We found a mean expenditure of a patient under COT to be USD 2198 more than a HFOT patient, which would translate in 27% cost savings, comparatively higher than the figures reported in the literature. These findings suggest that HFOT in adult patients with severe COVID-19 infection as first-line oxygen management therapy does not result in higher hospitalization expenditure.
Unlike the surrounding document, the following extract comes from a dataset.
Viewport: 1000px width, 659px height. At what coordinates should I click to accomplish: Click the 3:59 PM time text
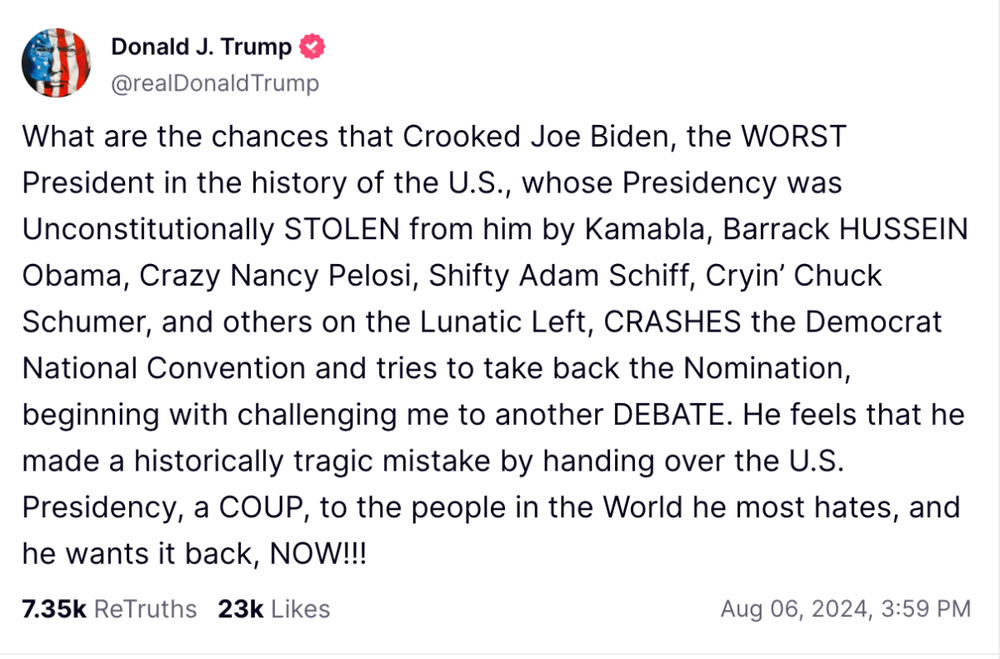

In the HiFLo trial, the use of high-flow oxygen through a nasal cannula when compared to COT in patients with severe COVID-19 reported a significant decrease in need for mechanical ventilation support (66%) and time for clinical recovery within 28 days (11 days vs 14 days), with no difference in hospital length of stay.17

Reduced costs may also be explained by clinically improving patients’ respiratory condition, potentially reducing associated complications, diminishing the need of additional interventions, in addition to decreasing days required in the ICU, thereby reducing costs of procedures, medication, physicians’ fees, and ultimately overall total hospital stay costs, while possibly favoring bed turnover providing healthcare for all in a pandemic.

The main clinical trial was conducted between the first and second COVID-19 wave in Colombia, which may limit extrapolation of results. This study was performed in a high complexity hospital, with trained specialized personnel in critical care, which is exceptional in our socioeconomic context. Moreover, the trial was designed to obtain clinical results, and resource use or overall costs were not part of the original outcomes.

Despite the apparent difference in overall costs, and in each one of the categories analyzed, the overall result did not reach statistical significance at the conventional p = 0.05 level. Sample size, which was estimated for the clinical outcomes, may be part of the explanation. Additionally, healthcare costs in complex situations tend to have a peculiar distribution, with a long tail at the high end.22 This variability in the distribution, which is represented by wide standard deviations and median values well below the mean, may also add to the complexity of the analyses required to establish true differences. A larger-scale RCT would be needed in order to prove if the trend we found reaches that threshold conventionally established for statistical significance.

Conclusions

For patients in ICU with severe COVID-19 the cost of treatment with HFOT as compared to COT is likely to be cost-saving due to less use of medications and length of stay in ICU.

Data Sharing Statement

The cost data that support the findings of this study are available from corresponding author upon request.

Ethics Approval

This study was conducted in accordance with the principles of the Declaration of Helsinki, Ethics approval was granted by Fundación Valle del Lili’s ethical committee. Informed consent was obtained from all individual participants included in the study. Consent to publish has been granted by all authors.

Acknowledgment

This paper was accepted for poster presentation at ISPOR 2023 in Boston, MA, USA. The abstract was indexed and published at the conference proceedings.

Author Contributions

All authors made a significant contribution to the work reported, whether that is in the conception, study design, execution, acquisition of data, analysis and interpretation, or in all these areas; took part in drafting, revising or critically reviewing the article; gave final approval of the version to be published; have agreed on the journal to which the article has been submitted; and agree to be accountable for all aspects of the work.

Funding

Fundación Valle del Lili.

Disclosure

The authors declare no competing interests in this work.